Article.
An unavoidable question reverberated across the media world: Why must we read so many bad opinions? The abundance of takes, as we know, is not limited to one outlet or type; everywhere, underpaid and overworked writers and editors are trying to squeeze as much copy as possible into a day: some great, some terrible, some concerning news that will change in a few hours. “Now,” Fred Hiatt, the Washington Post’s editorial page editor, told me, “if you want to have a rich opinion section that is both presenting really diverse viewpoints on the main stories of the day and surfacing interesting cultural and academic and political and social issues that are not on the front page, you can’t do that in five pieces a day. If you’re on top of that, trying to provide a useful forum for debate about what’s happening in the Middle East or in China, you need more quantity.” Sewell Chan, the editorial page editor of the Los Angeles Times, pointed to the “complete multimedia cycle,” in which cable news networks “are nonstop opinion machines.” He continued, “It has become harder, I think, for serious, civil, carefully argued, rigorously presented opinion to break through.” Merrill Brown, an erstwhile editor and the founder of a business-of-journalism startup called the News Project, described the pressure that opinion purveyors feel: “Everybody wants to get today’s take right,” he said. “But ‘thoughtful commentary’ on the day’s news is almost an oxymoron.” The result, he added, “is more about being clever than necessarily doing your homework.” Supplying one’s opinion, whether or not one has something worthwhile to say, may be an essentially American pursuit; hearing all those opinions can be exhausting and exasperating.

It may come as no surprise that the ubiquity of opinion pieces in recent years mostly comes down to money. As new platforms have chipped away at the traditional role of informational gatekeepers, legacy news organizations have become a bit more like everybody else, jostling to make themselves heard above the ceaseless cacophony of opinions, gossip, breaking stories, and misinformation blaring forth from social media, cable television, and talk radio. News is commoditized; outlets are desperate to stand out; opinionated analysis has become a crucial value proposition. Just as Oakes discovered as the architect of the New York Times op-ed page, commentary is a cheap and powerful attraction. His successors across the media industry, dejected after years of economic hardship and the acute distress caused by Big Tech, have come to see opinion as a way to make their business work.

 

“Opinion” is many things, and its distinction from “news” is often murkier than journalists are wont to admit. It’s impossible to write a story without making judgments. When the United States was a young country, the press was garrulous, robust, and overtly opinionated. A nascent form of “straight” reporting began with the penny papers of the 1830s, though it did not become the industry standard until 1846, when five daily papers decided to split the cost of covering the Mexican-American War by forming the Associated Press—designed to produce articles that could run in any outlet, regardless of political orientation. The New York Times joined the group in 1851, the year of its founding; when Ochs took over, he decided to carve out his place in a crowded market by pledging “to give the news impartially, without fear or favor.” (He also cut the price of the Times to one cent when other New York papers of repute cost at least three.) It was a successful model, and over time “neutral” journalism became the norm. Newspapers fenced opinionated writing into an “editorial” page; some, like the Washington Post and the Los Angeles Times, experimented in the early to mid–twentieth century with the op-ed format as a place to run additional commentary and letters. Socolow told me that, at its founding, the New York Times op-ed page aimed “not to tell people what to think, but to tell them what to think about.”

Given entries.
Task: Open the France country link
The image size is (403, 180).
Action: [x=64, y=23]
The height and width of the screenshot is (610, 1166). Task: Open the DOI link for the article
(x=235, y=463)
* * *
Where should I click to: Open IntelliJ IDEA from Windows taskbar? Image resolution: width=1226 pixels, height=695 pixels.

Exercise tasks.
a: Quote the article on opinion journalism from "It may come" up to and including "their business work.".
b: In the rows, rewrite the lines from the line with "The height and" up to and including the line with "(x=235, y=463)", changing "Open" to "Visit" and leaving everything else unchanged. Return only those lines.

Worked answers.
a:
It may come as no surprise that the ubiquity of opinion pieces in recent years mostly comes down to money. As new platforms have chipped away at the traditional role of informational gatekeepers, legacy news organizations have become a bit more like everybody else, jostling to make themselves heard above the ceaseless cacophony of opinions, gossip, breaking stories, and misinformation blaring forth from social media, cable television, and talk radio. News is commoditized; outlets are desperate to stand out; opinionated analysis has become a crucial value proposition. Just as Oakes discovered as the architect of the New York Times op-ed page, commentary is a cheap and powerful attraction. His successors across the media industry, dejected after years of economic hardship and the acute distress caused by Big Tech, have come to see opinion as a way to make their business work.

b:
The height and width of the screenshot is (610, 1166). Task: Visit the DOI link for the article
(x=235, y=463)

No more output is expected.